Nein, das heutige Thema ist eine notwendige Ergänzung zu meinem Text „Den Frauen ein Ohr“ vor kurzem, nur diesmal mit dem Claim „Ein Herz für Frauen“. Damit meine ich nicht schreibende Frauen (auch wenn es unter denen einige gibt, denen mein Herz offen steht), sondern singende. Genauer gesagt: richtig singende. Von Leona Anderson oder Mrs. Miller haben Sie vermutlich für alle Zeiten genug, und das ist auch gut so.
Da es sehr viele richtig singende Frauen gibt, wird es unvermeidlich sein, im bescheidenen Rahmen meiner Kolumne viele, allzu viele zu übersehen, zu vergessen oder nicht zu kennen. Damit muss ich leben, so wie auch Sie. Meine Hoffnung ist, dass unter denen, die ich heute vorstelle, für einige von Ihnen eine Entdeckung dabei ist. Denn ich möchte hier eher keine Künstlerinnen vorzustellen, die ohnehin jeder kennt. Wohlan.
Was kann man mit einem Namen wie Trijntje Oosterhuis werden?

### Zu lösende Aufgaben
(1) Überarbeite im Textauszug über singende Frauen den Abschnitt, der mit den Worten „Da es sehr viele“ beginnt und mit „Trijntje Oosterhuis werden?“ endet, und ersetze darin „Kolumne“ durch „Rubrik“.
(2) Beantworte zum Textauszug über singende Frauen die folgenden Fragen knapp.
(a) Welchen früheren Text soll das heutige Thema ergänzen?
(b) Von welchen zwei Sängerinnen hat man laut Text vermutlich für alle Zeiten genug?
(c) Welcher Name steht in der letzten Frage des Textauszugs?

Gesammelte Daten
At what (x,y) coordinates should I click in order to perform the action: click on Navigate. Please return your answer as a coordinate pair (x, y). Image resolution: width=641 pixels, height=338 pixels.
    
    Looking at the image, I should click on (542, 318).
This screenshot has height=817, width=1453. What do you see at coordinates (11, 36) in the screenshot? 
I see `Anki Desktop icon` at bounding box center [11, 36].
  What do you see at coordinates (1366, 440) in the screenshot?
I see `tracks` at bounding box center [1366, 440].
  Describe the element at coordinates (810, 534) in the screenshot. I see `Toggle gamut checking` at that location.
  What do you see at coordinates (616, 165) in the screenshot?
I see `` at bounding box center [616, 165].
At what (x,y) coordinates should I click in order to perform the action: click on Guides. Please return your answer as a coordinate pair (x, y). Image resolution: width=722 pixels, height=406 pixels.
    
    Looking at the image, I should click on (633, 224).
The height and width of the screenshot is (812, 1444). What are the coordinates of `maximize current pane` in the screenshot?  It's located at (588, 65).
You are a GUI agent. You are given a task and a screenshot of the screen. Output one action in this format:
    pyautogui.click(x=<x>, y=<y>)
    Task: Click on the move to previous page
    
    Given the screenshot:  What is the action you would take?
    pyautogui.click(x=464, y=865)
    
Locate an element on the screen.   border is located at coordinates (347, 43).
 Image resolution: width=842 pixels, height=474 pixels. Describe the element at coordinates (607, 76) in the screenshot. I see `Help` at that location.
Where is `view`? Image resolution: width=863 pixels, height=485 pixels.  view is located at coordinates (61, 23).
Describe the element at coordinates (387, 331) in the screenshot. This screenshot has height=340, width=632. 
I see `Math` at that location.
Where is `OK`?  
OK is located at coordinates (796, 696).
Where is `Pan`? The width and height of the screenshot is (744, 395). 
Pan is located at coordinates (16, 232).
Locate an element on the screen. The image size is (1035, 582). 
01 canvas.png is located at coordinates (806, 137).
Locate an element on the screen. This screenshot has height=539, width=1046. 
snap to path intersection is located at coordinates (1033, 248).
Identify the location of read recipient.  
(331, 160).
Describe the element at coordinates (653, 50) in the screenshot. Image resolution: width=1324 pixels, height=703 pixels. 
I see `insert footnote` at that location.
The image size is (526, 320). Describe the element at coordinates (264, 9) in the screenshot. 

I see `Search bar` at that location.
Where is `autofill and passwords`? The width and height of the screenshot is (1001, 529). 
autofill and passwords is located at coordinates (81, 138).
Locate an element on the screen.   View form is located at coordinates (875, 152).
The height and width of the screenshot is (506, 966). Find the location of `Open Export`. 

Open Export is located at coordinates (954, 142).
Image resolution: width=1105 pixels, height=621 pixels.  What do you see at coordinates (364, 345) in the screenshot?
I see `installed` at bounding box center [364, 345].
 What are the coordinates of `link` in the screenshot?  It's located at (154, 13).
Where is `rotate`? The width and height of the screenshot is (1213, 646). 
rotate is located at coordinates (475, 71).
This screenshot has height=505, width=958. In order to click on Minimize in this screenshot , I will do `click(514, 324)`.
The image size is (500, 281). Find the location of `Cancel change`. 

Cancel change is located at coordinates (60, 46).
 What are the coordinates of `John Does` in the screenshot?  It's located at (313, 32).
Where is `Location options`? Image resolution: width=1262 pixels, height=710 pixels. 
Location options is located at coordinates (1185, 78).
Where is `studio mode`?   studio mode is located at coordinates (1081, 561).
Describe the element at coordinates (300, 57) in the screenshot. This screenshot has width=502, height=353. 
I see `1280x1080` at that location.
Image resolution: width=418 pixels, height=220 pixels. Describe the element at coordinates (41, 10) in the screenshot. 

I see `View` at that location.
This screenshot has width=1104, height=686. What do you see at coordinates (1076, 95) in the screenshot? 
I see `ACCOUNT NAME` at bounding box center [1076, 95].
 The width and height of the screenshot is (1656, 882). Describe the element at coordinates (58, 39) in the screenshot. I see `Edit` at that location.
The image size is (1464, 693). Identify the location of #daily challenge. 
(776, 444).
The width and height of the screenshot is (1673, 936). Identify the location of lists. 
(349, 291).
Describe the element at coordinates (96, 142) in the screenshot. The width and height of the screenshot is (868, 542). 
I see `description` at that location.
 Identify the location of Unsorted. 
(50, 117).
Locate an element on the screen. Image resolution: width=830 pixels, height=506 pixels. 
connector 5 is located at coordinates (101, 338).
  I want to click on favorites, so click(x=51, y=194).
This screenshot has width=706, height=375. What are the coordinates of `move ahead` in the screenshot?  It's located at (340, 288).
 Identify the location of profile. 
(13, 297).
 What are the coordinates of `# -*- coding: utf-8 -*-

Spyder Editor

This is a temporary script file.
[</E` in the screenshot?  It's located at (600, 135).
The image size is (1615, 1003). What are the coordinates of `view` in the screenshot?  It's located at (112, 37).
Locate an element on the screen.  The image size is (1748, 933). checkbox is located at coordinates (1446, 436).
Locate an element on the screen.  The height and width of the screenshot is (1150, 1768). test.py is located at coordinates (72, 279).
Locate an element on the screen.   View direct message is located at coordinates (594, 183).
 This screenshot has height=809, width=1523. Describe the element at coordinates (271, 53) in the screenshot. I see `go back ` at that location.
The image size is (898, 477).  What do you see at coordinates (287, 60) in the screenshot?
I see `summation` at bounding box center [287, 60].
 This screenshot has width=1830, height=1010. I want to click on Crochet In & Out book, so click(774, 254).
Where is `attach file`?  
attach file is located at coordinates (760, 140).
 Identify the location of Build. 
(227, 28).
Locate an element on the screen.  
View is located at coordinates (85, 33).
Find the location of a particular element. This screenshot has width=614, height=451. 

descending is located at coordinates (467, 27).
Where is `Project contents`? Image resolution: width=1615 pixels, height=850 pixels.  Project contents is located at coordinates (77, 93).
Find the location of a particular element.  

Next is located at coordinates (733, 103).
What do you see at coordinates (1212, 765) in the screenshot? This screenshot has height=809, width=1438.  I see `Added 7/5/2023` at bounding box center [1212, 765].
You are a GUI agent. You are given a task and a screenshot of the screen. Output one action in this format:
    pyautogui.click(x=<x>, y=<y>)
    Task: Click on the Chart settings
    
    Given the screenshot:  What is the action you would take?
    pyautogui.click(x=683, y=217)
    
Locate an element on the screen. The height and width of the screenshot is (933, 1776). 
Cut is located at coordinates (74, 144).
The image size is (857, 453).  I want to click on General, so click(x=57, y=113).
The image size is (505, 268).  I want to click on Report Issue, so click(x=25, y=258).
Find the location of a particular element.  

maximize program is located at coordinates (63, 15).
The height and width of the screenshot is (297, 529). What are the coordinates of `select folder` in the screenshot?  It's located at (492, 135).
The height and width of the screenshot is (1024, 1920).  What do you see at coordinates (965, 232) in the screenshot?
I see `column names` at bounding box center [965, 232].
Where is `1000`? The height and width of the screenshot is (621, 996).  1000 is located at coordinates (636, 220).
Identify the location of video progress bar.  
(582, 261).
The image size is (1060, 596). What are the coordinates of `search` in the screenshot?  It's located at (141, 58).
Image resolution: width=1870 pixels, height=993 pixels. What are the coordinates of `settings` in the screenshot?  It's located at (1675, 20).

### Lösungen der Aufgaben
(1)
Da es sehr viele richtig singende Frauen gibt, wird es unvermeidlich sein, im bescheidenen Rahmen meiner Rubrik viele, allzu viele zu übersehen, zu vergessen oder nicht zu kennen. Damit muss ich leben, so wie auch Sie. Meine Hoffnung ist, dass unter denen, die ich heute vorstelle, für einige von Ihnen eine Entdeckung dabei ist. Denn ich möchte hier eher keine Künstlerinnen vorzustellen, die ohnehin jeder kennt. Wohlan.
Was kann man mit einem Namen wie Trijntje Oosterhuis werden?

(2)
(a) „Den Frauen ein Ohr“
(b) Leona Anderson und Mrs. Miller
(c) Trijntje Oosterhuis